## [Exercise description]
Retype each of the records below exactly, omitting the pictures.

## [Records supplied]
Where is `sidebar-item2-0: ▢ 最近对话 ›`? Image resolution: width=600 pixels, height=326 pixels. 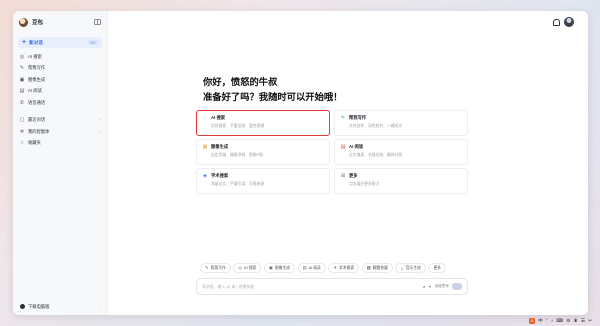
sidebar-item2-0: ▢ 最近对话 › is located at coordinates (60, 121).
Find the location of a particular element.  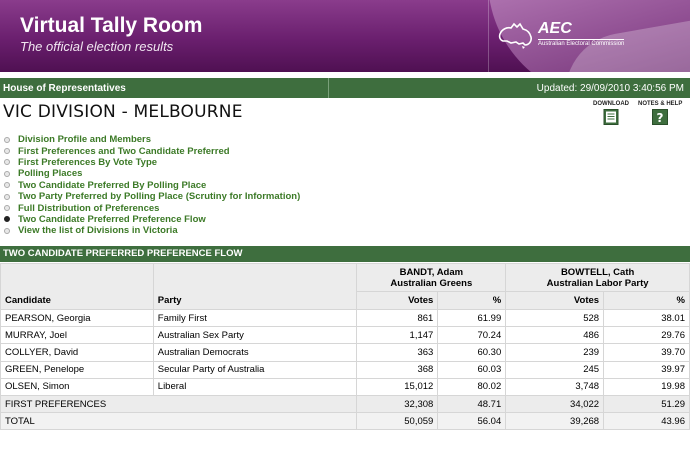

party-cell: Australian Sex Party is located at coordinates (255, 336).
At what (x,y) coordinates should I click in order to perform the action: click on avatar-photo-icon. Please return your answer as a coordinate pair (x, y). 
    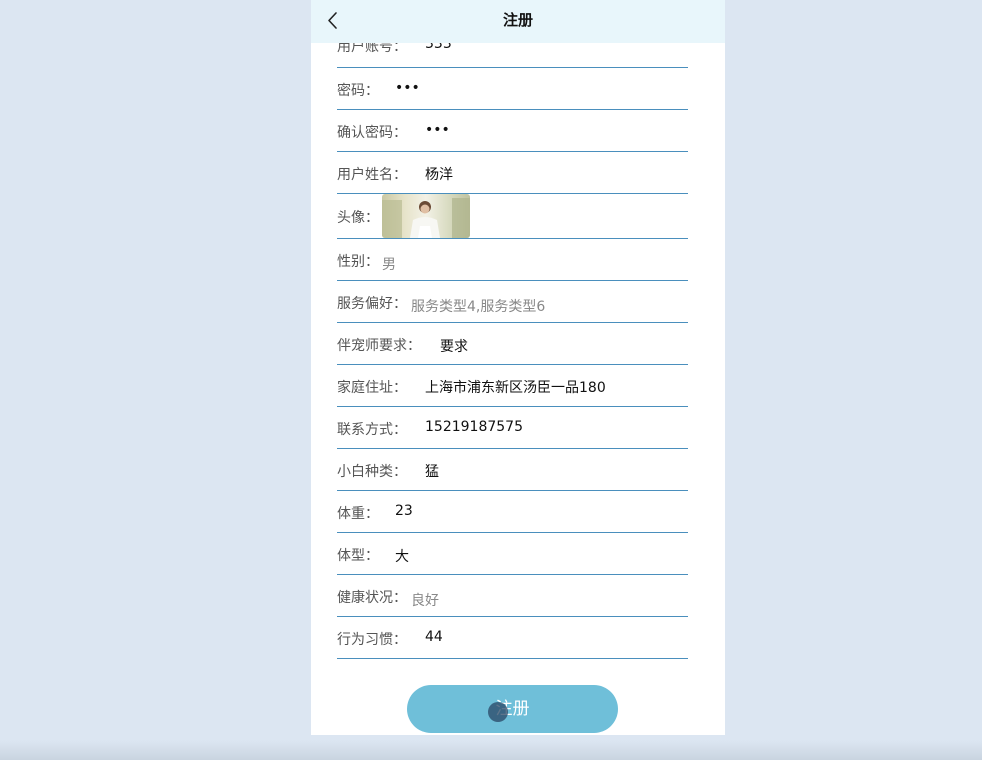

## [Task solution]
Where is `sidebar-item2-0: ▢ 最近对话 ›`? Image resolution: width=600 pixels, height=326 pixels. 
sidebar-item2-0: ▢ 最近对话 › is located at coordinates (60, 121).
Find the location of a particular element.  

party-cell: Australian Sex Party is located at coordinates (255, 336).
At what (x,y) coordinates should I click in order to perform the action: click on avatar-photo-icon. Please return your answer as a coordinate pair (x, y). 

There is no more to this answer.